Provided information:
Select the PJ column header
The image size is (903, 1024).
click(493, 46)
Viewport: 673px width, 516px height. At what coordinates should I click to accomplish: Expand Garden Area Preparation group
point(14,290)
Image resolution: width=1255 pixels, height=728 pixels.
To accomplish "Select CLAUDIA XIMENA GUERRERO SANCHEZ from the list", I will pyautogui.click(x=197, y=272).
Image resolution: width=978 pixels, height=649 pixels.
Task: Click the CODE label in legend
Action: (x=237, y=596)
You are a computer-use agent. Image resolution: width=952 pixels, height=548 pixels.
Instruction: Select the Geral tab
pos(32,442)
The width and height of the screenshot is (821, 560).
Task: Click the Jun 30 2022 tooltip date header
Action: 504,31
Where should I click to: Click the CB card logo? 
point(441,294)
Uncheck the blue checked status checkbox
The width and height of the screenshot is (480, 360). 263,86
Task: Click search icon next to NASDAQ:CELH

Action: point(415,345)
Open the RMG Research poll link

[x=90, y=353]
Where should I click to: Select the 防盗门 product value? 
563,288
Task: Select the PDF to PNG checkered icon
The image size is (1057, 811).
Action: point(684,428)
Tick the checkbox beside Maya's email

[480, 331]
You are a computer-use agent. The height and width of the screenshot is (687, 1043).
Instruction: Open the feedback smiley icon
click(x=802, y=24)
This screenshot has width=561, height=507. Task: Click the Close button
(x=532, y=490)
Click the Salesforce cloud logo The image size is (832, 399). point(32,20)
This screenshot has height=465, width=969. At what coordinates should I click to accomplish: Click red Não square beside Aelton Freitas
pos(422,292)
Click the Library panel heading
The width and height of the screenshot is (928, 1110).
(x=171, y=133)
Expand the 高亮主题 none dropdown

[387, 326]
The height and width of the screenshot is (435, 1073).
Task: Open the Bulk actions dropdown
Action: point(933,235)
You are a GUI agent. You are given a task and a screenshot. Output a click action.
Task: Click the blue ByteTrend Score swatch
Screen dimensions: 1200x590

What you should do: Copy out only the lines above from the one with "Tick the checkbox beside Maya's email" to the one with "Click the Salesforce", inclusive, exactly as they stand.

Response area:
Tick the checkbox beside Maya's email

[480, 331]
You are a computer-use agent. The height and width of the screenshot is (687, 1043).
Instruction: Open the feedback smiley icon
click(x=802, y=24)
This screenshot has width=561, height=507. Task: Click the Close button
(x=532, y=490)
Click the Salesforce cloud logo The image size is (832, 399). point(32,20)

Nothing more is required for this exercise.